Operational Excellence
This Guidance complements your operational needs through end-to-end visibility and scalable automation across the video upscaling pipeline. For example, Amazon CloudWatch metrics and DynamoDB task tracking provide process oversight to monitor performance, help you identify issues, and troubleshoot root causes. Lambda facilitates automated, zero-downtime deployments, so infrastructure updates happen seamlessly without manual overhead. Additionally, ParallelCluster automates consistent infrastructure provisioning across environments using infrastructure as code (IaC) for simplified change control. And lastly, Amazon Elastic Container Registry (Amazon ECR) centralizes machine learning (ML) model containers for easy large-scale inference deployments using a unified script.
Security
Robust security protections span the entire workflow while simplifying access control.
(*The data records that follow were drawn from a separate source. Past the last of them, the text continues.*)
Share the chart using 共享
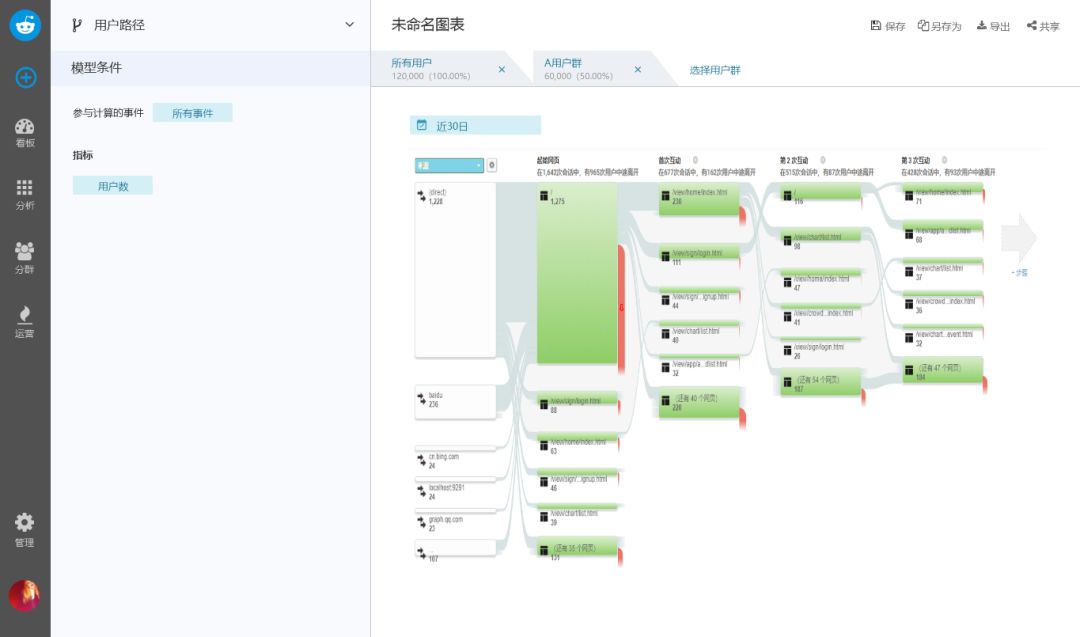 (x=1043, y=26)
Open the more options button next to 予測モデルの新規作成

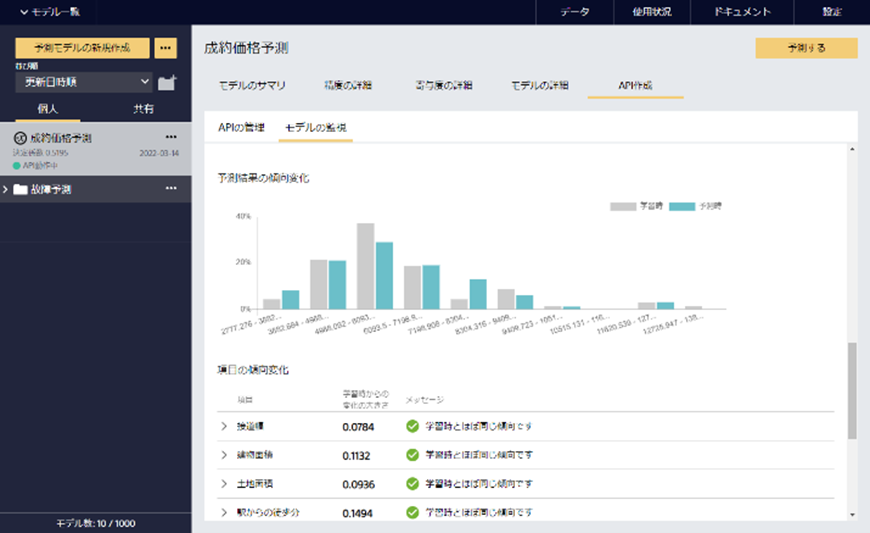[166, 48]
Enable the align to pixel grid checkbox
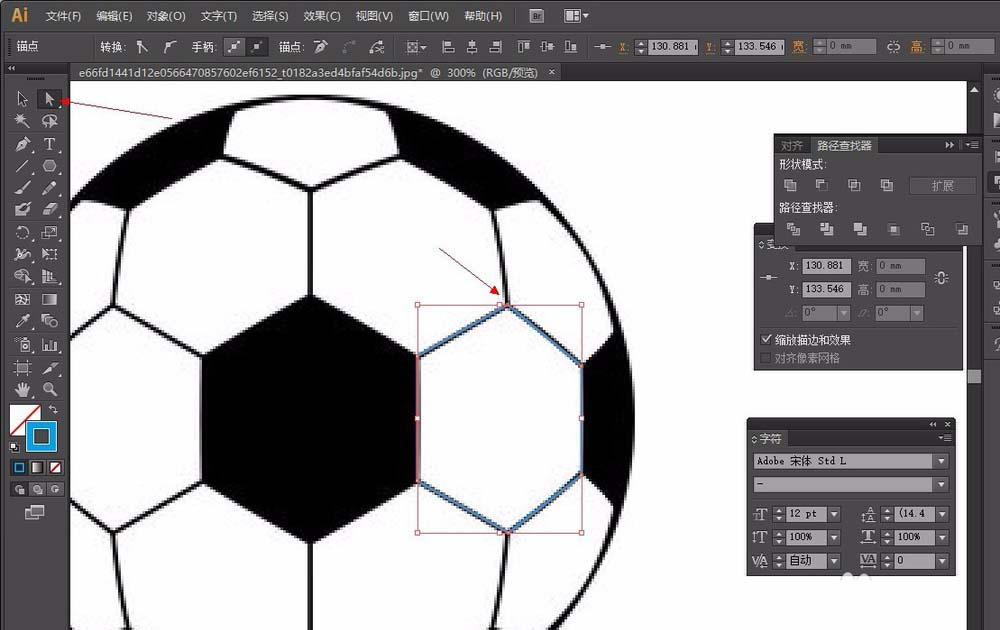The width and height of the screenshot is (1000, 630). [x=767, y=358]
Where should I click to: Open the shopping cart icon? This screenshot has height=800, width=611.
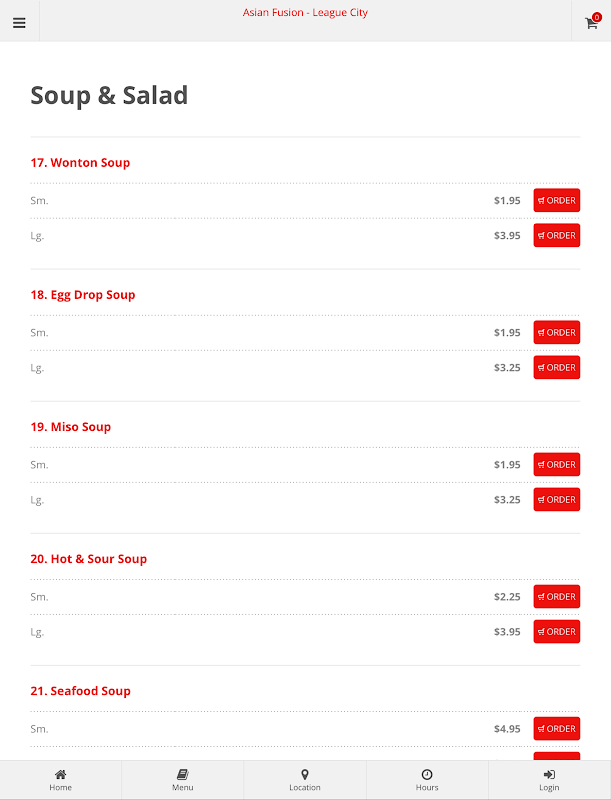click(x=592, y=21)
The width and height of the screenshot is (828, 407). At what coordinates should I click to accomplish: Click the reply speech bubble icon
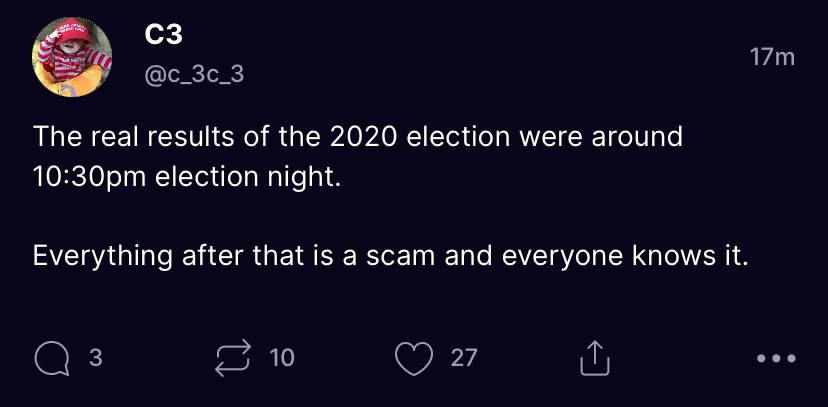48,357
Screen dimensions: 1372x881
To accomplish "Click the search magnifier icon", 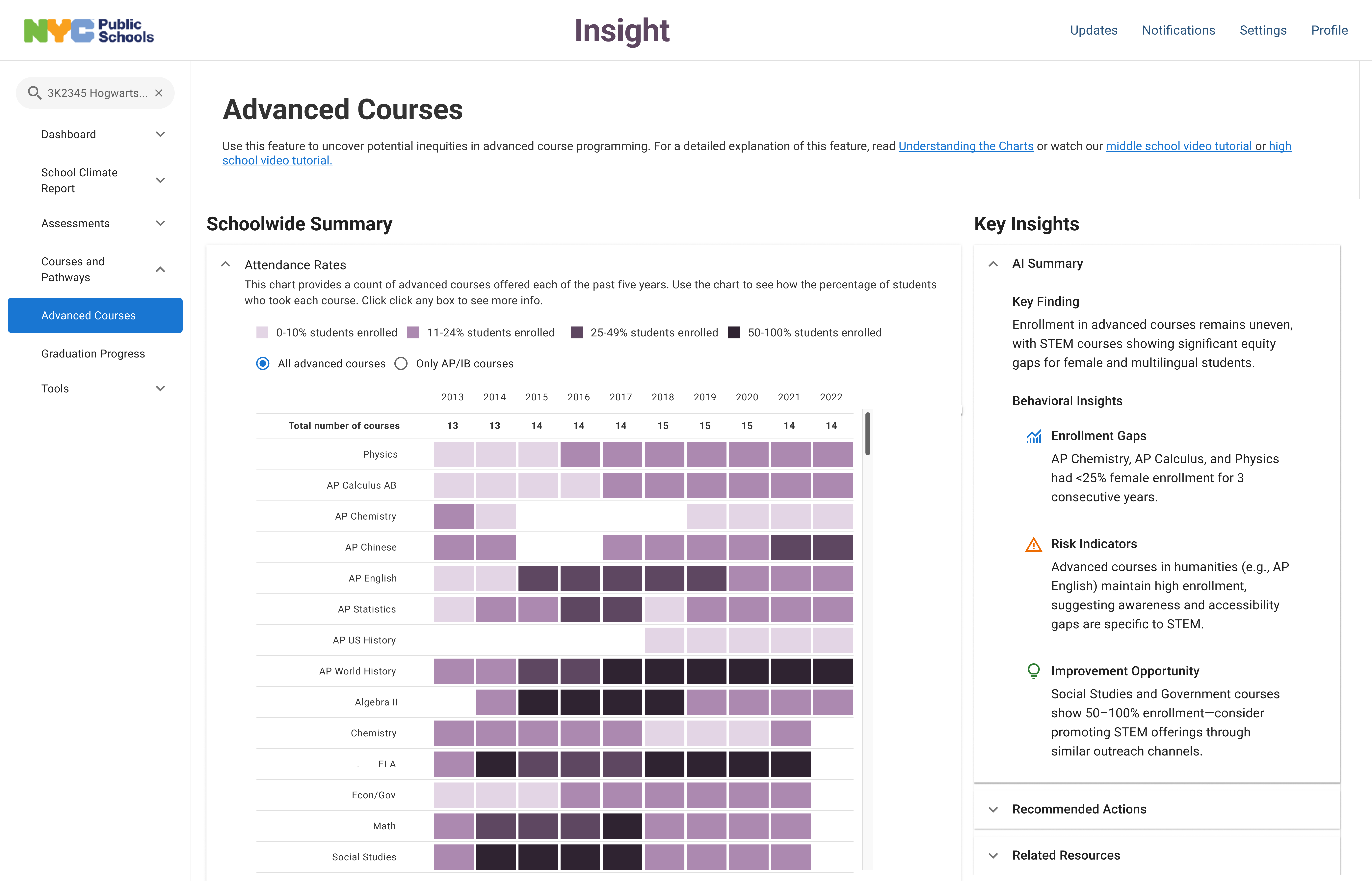I will [34, 93].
Input and output Amazon S3 buckets use presigned URLs or AWS Identity and Access Management (IAM) roles to grant temporary access, keeping data locked down. Authenticated users connect through Amazon Cognito to the private ALB. ParallelCluster seals ML inferencing within an isolated VPC, reachable only through Systems Manager. Also, administrators can restrict access to the FSx for Lustre file system with VPC security groups, and the data can be encrypted through AWS KMS. Lastly, AWS CloudTrail centralizes activity logging for audit visibility.
Reliability
The serverless frontend architecture provided by Elastic Load Balancing (ELB), Fargate, and DynamoDB provides high availability within a Region. In addition, you can deploy the transcoding and ML compute nodes across multiple Availability Zones (AZs) in a highly available manner. You can also deploy the Slurm controllers in a primary or secondary model across multiple AZs for resilience against failures. The FSx for Lustre file system stores data in cost-optimized storage for short-term, process-heavy workloads, such as transcoding. However, the source and final material are stored in Amazon S3 for high durability.
Performance Efficiency
This Guidance achieves scalable performance efficiency by using ParallelCluster, which auto-scales GPU resources to match dynamic batch processing needs, avoiding overprovisioning costs. Just-in-time job placement further optimizes infrastructure utility by intelligently assigning video workflows across the heterogeneous cluster. Lambda functions scale the invocation count for video frame extractions, while provisioned concurrency guarantees low-latency responses. Finally, using a shared FSx for Lustre file system across the cluster provides low-latency with read and/or write access for individual video frames.
Cost Optimization
The event-driven architecture behind this Guidance means that compute and network resources are consumed only when needed. Additionally, Lambda only bills by the millisecond of processing time, while ParallerCluster compute nodes can be configured to reduce capacity to zero when there are no jobs in the queue, saving you compute costs.
Sustainability
Achieving sustainability requires optimizing resources and infrastructure. The ParallelCluster Slurm scheduler enables intelligent job placement matching specific workload needs. Video extraction and transcoding tasks are efficiently assigned to cost-effective CPU nodes, while GPU fleets are reserved just for compute-intensive upscaling. This minimizes over-provisioned resources, speeds time to output, and lowers energy demands.
Disclaimer
Did you find what you were looking for today?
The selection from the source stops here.